Associate Professor of South Asia Studies
Director, South Asia Center
Lisa Mitchell is an anthropologist and historian of southern India. Her interdisciplinary research and teaching interests include collective assembly, public space, and the built environment in the history of Indian democracy; the cultural history of cement in South Asia; ethnography of informal urban credit networks; neoliberalism and the city; commodities in transnational history; ethnographic approaches to the state; and Telugu language and literature. She is currently finishing a book entitled Hailing the State: Collective Assembly and the Politics of Recognition in the History of Indian Democracy.
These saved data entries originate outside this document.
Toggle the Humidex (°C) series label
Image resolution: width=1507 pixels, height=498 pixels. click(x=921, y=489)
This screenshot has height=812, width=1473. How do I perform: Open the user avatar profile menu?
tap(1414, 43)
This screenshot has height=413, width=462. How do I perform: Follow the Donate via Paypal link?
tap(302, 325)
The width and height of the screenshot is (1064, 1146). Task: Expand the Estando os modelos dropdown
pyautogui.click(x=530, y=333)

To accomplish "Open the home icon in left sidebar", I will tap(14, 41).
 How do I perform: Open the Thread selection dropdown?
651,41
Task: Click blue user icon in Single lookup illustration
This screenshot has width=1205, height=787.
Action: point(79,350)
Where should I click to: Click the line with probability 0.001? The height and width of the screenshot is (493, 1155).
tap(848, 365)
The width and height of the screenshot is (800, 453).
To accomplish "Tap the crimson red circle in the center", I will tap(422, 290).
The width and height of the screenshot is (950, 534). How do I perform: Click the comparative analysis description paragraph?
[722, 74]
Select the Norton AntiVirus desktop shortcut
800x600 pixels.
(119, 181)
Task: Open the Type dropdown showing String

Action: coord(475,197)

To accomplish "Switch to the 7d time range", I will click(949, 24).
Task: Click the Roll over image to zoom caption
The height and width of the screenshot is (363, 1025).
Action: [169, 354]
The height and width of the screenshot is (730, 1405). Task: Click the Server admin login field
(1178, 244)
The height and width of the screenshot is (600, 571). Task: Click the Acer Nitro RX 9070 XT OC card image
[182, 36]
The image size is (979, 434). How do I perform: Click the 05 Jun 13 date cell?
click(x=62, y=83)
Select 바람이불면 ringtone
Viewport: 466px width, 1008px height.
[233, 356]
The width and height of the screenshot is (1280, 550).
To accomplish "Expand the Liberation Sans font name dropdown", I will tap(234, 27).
She has also recently begun a new book project documenting a cultural history of cement in India, provisionally titled, Three Bags of Cement: Concrete Dreams in the New India, which includes investigations of informal urban credit networks in the South Indian city of Hyderabad. Her earlier research traced the rise and fall of language as a new foundational category for the reorganization of literary production, history-writing, pedagogical practices, and assertions of socio-political identity in southern India. Her book, Language, Emotion, and Politics in South India: The Making of a Mother Tongue (Indiana University Press, 2009 and Permanent Black, 2010), was a recipient of the American Institute of Indian Studies' Edward Cameron Dimock, Jr. Prize in the Indian Humanities.
A newcomer to the digital humanities, she has always been interested in how the collection and organization of archival materials and other types of data have shaped their interpretation and meanings. Particularly challenging in the context of India is the gulf between what is said, circulated, written, recorded, and preserved in India's many vernacular languages and what is preserved in elite or dominant languages (once Sanskrit or Persian, now English), and she is therefore interested in the application of data-mining technologies to South Asian vernacular languages, with all of the challenges that India's many scripts pose to OCR. She is currently compiling a database of strikes and other contentious collective assemblies in India from the 17th century to the present, and is collaborating with Anastasia Piliavsky at the University of Cambridge and an international group of historians and anthropologists studying South Asian vernacular political vocabularies to better understand how people understand and talk about democracy and everyday political practices in languages other than English. The Political Vernaculars collaboration is working toward the establishment of a shared searchable digital repository of vernacular political speeches, campaign literature, interviews, and other material on the political from throughout South Asia, with the possibility that it may be hosted here at Penn.